World’s largest cocktail shaker rolls its way into NJ this week
🍸 The world's largest cocktail shaker comes to New Jersey this week
🍸 A cement mixer was transformed into the whisky cocktail shaker
🍸 It will be in Red Bank, Montclair, East Brunswick, and Somerville this week
Have you ever heard of Monkey Shoulder Whisky?
It’s a blended malt Scotch whisky that was launched in 2005 as a blend of single malts from three Speyside distilleries: Balvenie, Glenfiddich, and Kininvie.
It has tasting notes of zesty orange combined with vanilla, honey, and spiced oak.
Now, this week, the world’s largest cocktail shaker---The Monkey Mixer is coming to New Jersey.
The Monkey Mixer is the ultimate cocktail experience: a concrete mixer converted into a 27-foot long, 13-foot tall, and 8-foot wide cocktail shaker that travels the country to bring whisky cocktails to drinkers all around.
The mixer was created to highlight how Monkey Shoulder Whisky rejects old whisky conventions for an experience unlike any other.

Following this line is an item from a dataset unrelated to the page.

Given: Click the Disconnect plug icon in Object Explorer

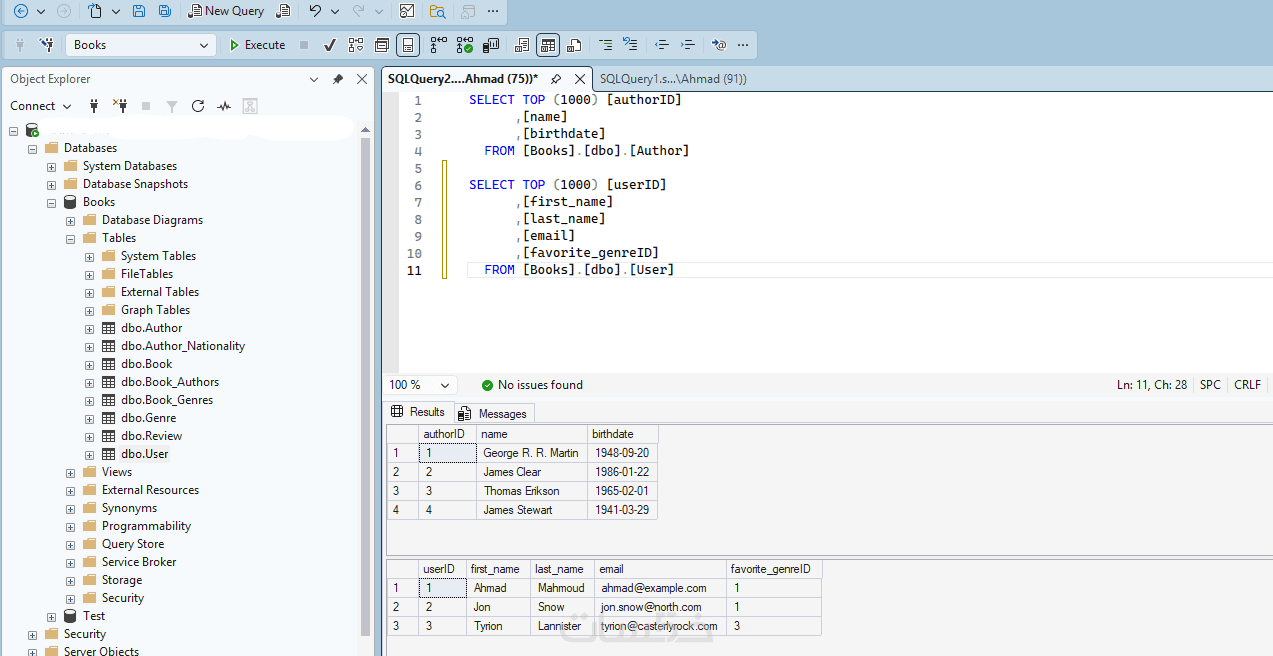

This week, The Monkey Mixer will make four stops in the Garden State, with two stops on one day.
Where will it be?
Thursday, June 15
Catch The Monkey Mixer at Teak in Red Bank from 5 p.m. to 8 p.m. An all-night happy hour will feature Monkey Shoulder cocktails on the rooftop, plus DJ music starting at 6 p.m.
Friday, June 16
The Monkey Mixer will be at Brunswick Grove in East Brunswick from 5 p.m. to 8 p.m.
Saturday, June 17
The Pharmacie Bar + Kitchen in Montclair will host The Monkey Mixer from 1 p.m. to 4 p.m. Monkey Shoulder cocktails will be served along with bites, giveaways, and music.
Then, the last stop for The Monkey Mixer will be at Tapastre/Project Pub in Somerville from 5 p.m. to 8 p.m.. Monkey Shoulder cocktails will be available on draft outside.
What is the history of Monkey Shoulder Whisky?
Monkey Shoulder was made to challenge the norm by ditching stuffy rules with a contemporary, playful style, according to a spokesperson.
Monkey Shoulder’s name pays affectionate tribute to the whisky-making craft itself and of the history of the talented malt men of years past. A malt man’s skill is demonstrated as he slowly turns the malting barley by hand. Years ago, some malt men would develop a strain injury known as Monkey Shoulder.
The condition no longer exists but the profession is still around today and the name lives on in the iconic whisky.